Let $\ds \map f x := \sum_{n \mathop = 0}^\infty a_n \paren {x - \xi}^n$ be a power series about a point $\xi$.

Let $R$ be the radius of convergence of $S$.


Then:

$\ds \frac \d {\d x} \map f x = \sum_{n \mathop = 0}^\infty \frac \d {\d x} a_n x^n = \sum_{n \mathop = 1}^\infty n a_n x^{n - 1}$


Proof

Let $\rho \in \R$ such that $0 \le \rho < R$.

From Power Series Converges Uniformly within Radius of Convergence, $\map f x$ is uniformly convergent on $\set {x: \size {x - \xi} \le \rho}$.
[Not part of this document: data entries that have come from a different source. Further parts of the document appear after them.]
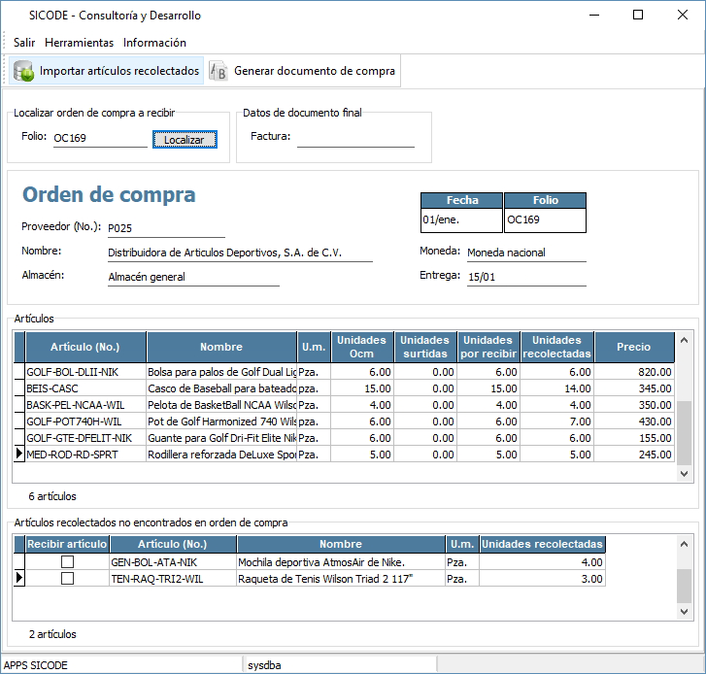
Task: Click scroll down arrow in unmatched articles grid
Action: [x=684, y=612]
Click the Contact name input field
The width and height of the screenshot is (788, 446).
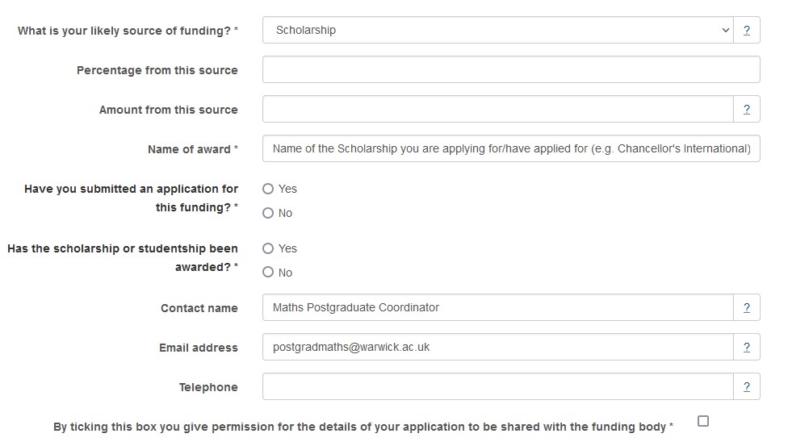coord(498,307)
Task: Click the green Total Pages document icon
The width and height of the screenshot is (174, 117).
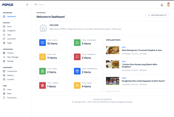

From Real Polynomial Function is Continuous, each of $\map {f_n} x = a_n x^n$ is a continuous function of $x$.

From Power Rule for Derivatives:

$\dfrac \d {\d x} x^n = n x^{n - 1}$

and again from Real Polynomial Function is Continuous, each of $\dfrac \d {\d x} \map {f_n} x = n a_n x^{n - 1}$ is a continuous function of $x$.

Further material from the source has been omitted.